Your objective =>
Reproduce the material starting at the line containing "688x678 pixels. Task: Click" and ending at the end of the material, with "folder" changed to "directory" and nothing else altered.

Dataset rows =>
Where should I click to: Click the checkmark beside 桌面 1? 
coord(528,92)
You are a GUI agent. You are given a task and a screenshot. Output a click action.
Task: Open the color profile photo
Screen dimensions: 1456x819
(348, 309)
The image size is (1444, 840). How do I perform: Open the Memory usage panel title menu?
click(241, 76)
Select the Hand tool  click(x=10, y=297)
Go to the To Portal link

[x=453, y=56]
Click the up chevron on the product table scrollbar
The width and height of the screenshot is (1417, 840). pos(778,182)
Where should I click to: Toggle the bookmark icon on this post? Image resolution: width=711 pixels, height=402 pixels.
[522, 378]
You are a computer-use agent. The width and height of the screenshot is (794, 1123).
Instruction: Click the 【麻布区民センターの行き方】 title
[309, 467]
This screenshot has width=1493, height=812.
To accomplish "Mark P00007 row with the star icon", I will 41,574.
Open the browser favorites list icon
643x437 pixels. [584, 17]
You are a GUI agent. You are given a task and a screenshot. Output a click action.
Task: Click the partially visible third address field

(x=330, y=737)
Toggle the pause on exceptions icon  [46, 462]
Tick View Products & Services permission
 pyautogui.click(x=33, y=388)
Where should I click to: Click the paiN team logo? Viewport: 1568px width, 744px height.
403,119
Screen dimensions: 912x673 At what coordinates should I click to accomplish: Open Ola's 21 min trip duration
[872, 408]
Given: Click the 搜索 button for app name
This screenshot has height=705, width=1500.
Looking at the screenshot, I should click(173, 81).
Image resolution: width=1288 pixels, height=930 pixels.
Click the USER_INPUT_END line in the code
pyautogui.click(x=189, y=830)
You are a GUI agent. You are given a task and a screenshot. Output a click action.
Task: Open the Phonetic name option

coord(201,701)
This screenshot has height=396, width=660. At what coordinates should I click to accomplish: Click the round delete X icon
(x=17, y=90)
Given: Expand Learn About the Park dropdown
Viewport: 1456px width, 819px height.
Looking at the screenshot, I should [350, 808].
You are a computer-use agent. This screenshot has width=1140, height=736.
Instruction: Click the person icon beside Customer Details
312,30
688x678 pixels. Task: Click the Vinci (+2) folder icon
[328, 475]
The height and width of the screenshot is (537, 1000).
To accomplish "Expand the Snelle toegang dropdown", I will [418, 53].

Answer below =>
688x678 pixels. Task: Click the Vinci (+2) directory icon
[328, 475]
The height and width of the screenshot is (537, 1000).
To accomplish "Expand the Snelle toegang dropdown", I will [418, 53].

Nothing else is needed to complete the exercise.